◆ Exercise inputs
Content starts
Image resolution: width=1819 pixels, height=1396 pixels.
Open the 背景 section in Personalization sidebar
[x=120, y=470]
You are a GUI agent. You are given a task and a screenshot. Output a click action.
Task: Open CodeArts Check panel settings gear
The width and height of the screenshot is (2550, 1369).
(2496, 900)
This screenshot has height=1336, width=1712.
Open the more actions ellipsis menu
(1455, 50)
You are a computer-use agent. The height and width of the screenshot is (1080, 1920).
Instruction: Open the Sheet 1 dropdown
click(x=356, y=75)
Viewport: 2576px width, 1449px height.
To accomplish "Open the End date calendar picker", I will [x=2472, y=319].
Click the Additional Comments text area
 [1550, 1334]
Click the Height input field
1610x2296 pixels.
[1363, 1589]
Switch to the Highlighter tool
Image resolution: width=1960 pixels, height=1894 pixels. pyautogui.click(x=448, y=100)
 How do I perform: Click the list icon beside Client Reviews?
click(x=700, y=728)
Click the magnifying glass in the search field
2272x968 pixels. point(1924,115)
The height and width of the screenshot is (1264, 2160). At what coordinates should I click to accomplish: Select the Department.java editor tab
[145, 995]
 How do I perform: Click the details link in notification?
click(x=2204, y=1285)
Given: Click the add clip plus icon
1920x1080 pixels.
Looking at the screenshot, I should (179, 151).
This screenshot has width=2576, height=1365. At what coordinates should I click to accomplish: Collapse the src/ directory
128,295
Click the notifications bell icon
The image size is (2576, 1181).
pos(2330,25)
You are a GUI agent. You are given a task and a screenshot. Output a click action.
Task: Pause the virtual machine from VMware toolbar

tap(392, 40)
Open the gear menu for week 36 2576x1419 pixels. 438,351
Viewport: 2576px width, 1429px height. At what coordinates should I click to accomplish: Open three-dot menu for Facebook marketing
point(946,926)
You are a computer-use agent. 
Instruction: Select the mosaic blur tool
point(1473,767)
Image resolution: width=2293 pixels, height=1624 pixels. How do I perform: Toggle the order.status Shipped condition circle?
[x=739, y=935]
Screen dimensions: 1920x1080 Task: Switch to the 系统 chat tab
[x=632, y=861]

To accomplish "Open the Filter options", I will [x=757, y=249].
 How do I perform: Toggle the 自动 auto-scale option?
Content ends
◆ Required action
Find how many lines in the listing hold "gear", and reply with that number only.

◆ Written response
2